**Task brief**
Copy each entry below unchanged; the images do not go in the copy.
----
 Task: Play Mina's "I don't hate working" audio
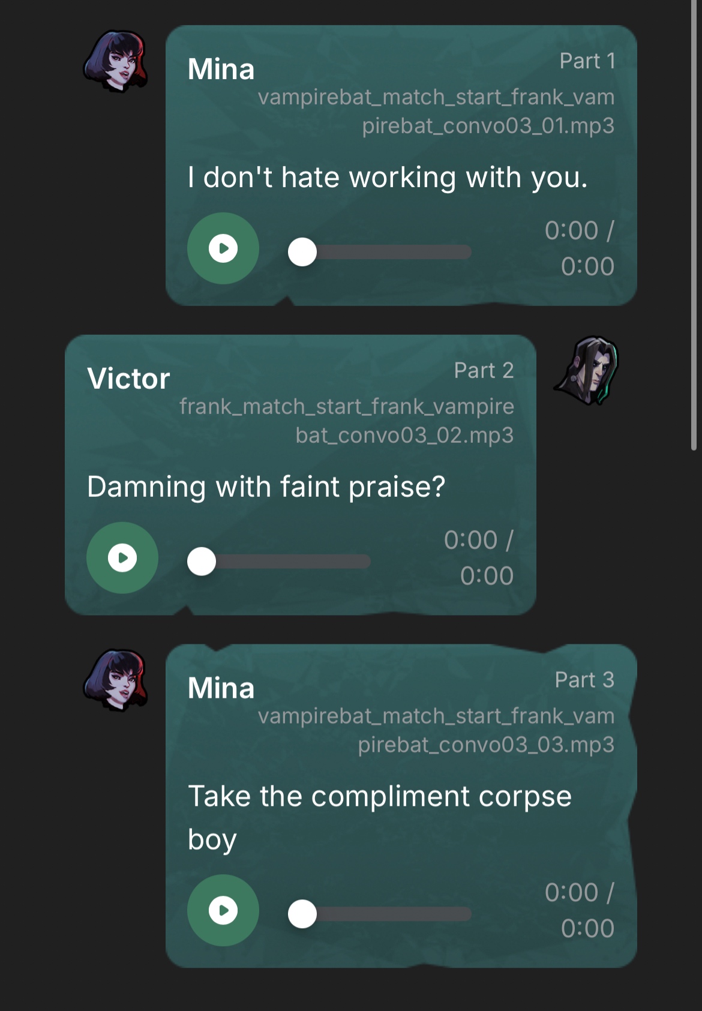coord(223,248)
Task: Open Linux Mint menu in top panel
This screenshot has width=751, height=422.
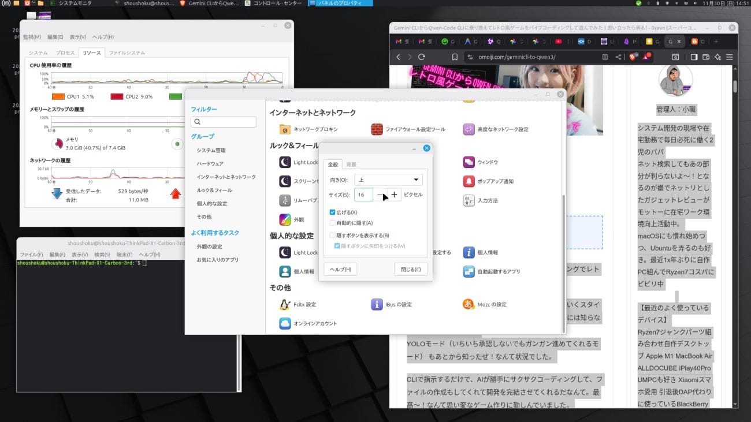Action: point(5,3)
----
**Solution below**
 Task: Play Mina's "I don't hate working" audio
coord(223,248)
Task: Open Linux Mint menu in top panel
This screenshot has width=751, height=422.
Action: point(5,3)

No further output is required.